The National Postsecondary Student Aid Study (NPSAS) reports that graduates in the academic year 2007-2008 accumulated an average of $18,625 in loans. This excluded Parent Plus loans, which require a parent to be the primary borrower on the loan documents. The average, including only four-year institutions, jumps to $22,656, while the two-year program loan average drops to $12,307. Of all undergraduate students, 58.5 percent received education-related loans.
The federal Stafford Loan program disbursed 65.5 percent of all undergraduate student loans in the 2007-2008 academic year. According to the Federal Student Aid website, showing financial need is not a requirement to get subsidized loans and no interest accumulates while the student is in school or during grace and deferment periods. Unsubsidized loans do not require a student to show need, though interest accumulates from time of disbursement. The NPSAS states the average subsidized loan in 2007-2008 was $3,357 while unsubsidized was $3,248.
The NPSAS data on FinAid states the average overall student debt, combining both two- and four-year colleges, is $16,369 while private for-profit school students had an average debt of $17,162 and private non-profits had an average of $26,683. Eastern Mennonite University (EMU) reports that private colleges often have an abundance of grant and scholarship opportunities. Partly because of this, EMU claims its students graduate with "less debt than the national average."
Public-based student loans are, at least theoretically, a financial asset to the government. When a student pays back these loans in full, the government profits from the interest. The paradox here, as mentioned in a Congressional Budget Office (CBO) Report, is that the average student loan debt is paid back quicker when interest rates fall and slower when they rise. The CBO accounts for this factor when analyzing fair market assessments for securities investors. While the government likes to keep average student loan interest rates low, student borrowers are not likely to see zero percent interest specials such as those offered by car dealerships.

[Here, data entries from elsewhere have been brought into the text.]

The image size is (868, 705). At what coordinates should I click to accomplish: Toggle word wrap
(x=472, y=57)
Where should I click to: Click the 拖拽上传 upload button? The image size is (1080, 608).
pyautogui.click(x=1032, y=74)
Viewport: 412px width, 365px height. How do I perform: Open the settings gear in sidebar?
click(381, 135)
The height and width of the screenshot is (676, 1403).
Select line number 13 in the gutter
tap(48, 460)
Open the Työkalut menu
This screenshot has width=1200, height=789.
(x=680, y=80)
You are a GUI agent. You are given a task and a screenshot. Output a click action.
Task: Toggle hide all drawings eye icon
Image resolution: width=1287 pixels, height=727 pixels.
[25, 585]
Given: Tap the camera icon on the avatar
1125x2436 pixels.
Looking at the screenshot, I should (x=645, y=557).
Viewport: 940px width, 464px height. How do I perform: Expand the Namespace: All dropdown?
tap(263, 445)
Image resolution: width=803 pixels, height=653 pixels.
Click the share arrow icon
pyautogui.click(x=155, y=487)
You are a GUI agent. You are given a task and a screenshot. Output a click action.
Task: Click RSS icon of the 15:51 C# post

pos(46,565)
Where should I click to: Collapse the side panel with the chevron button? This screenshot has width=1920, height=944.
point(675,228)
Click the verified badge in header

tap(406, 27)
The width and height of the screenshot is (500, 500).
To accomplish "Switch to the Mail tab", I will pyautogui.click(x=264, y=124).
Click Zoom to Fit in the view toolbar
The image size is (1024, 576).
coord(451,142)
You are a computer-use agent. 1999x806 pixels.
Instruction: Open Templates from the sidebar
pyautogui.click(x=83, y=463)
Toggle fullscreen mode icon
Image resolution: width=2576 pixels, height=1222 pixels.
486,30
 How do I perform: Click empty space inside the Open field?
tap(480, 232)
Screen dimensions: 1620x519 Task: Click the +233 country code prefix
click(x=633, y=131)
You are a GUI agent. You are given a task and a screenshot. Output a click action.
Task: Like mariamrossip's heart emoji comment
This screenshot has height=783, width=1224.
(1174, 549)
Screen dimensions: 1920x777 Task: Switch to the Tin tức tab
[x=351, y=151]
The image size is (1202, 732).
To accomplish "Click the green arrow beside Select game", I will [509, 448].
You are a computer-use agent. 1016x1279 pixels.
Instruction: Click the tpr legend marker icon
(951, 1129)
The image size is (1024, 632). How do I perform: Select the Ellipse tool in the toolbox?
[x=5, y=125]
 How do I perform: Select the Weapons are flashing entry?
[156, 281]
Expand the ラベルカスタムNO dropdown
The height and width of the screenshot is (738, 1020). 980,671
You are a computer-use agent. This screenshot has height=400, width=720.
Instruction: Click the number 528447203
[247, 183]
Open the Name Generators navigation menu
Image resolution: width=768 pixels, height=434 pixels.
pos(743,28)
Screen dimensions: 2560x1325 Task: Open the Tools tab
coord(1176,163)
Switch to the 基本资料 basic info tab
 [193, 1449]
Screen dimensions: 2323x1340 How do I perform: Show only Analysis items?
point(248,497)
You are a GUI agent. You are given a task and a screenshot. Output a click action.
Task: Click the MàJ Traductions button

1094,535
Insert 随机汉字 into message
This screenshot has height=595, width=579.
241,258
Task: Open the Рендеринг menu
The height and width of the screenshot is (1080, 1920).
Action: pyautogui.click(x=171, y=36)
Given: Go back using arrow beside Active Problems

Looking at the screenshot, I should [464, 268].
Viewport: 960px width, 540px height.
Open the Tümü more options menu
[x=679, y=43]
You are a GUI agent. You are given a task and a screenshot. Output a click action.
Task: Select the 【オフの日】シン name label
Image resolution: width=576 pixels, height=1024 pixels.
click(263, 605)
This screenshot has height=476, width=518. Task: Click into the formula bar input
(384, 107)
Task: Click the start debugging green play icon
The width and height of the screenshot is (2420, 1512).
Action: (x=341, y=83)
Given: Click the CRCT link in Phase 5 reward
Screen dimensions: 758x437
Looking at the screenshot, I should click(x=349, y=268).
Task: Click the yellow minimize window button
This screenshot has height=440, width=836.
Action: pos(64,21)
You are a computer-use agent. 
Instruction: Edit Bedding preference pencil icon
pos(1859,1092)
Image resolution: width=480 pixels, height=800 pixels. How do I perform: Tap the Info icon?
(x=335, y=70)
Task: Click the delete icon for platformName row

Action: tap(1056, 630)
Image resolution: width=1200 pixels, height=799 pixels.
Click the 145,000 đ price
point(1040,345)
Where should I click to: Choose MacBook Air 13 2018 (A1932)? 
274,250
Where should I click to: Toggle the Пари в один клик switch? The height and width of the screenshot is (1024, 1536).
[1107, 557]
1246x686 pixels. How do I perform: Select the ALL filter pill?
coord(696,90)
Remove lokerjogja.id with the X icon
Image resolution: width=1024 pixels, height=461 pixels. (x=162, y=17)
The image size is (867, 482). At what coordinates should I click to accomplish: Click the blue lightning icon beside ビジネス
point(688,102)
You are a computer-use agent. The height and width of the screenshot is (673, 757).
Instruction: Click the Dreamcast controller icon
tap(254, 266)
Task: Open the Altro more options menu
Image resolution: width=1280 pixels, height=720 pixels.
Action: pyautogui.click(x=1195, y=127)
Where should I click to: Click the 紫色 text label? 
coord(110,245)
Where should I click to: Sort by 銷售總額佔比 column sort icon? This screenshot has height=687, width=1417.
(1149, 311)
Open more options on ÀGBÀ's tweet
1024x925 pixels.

Having the potential to have substantial student loan debt upon graduating from college influences both the individual student and the overall economy. A graduate with loan debt raises his debt-to-income ratio, making it more difficult to get loans for things such as cars and homes. Student debt affects career and degree choices. Students are attracted to majors with "clearly associated job titles" and debt deters graduates from public service jobs, according to the California Research Bureau.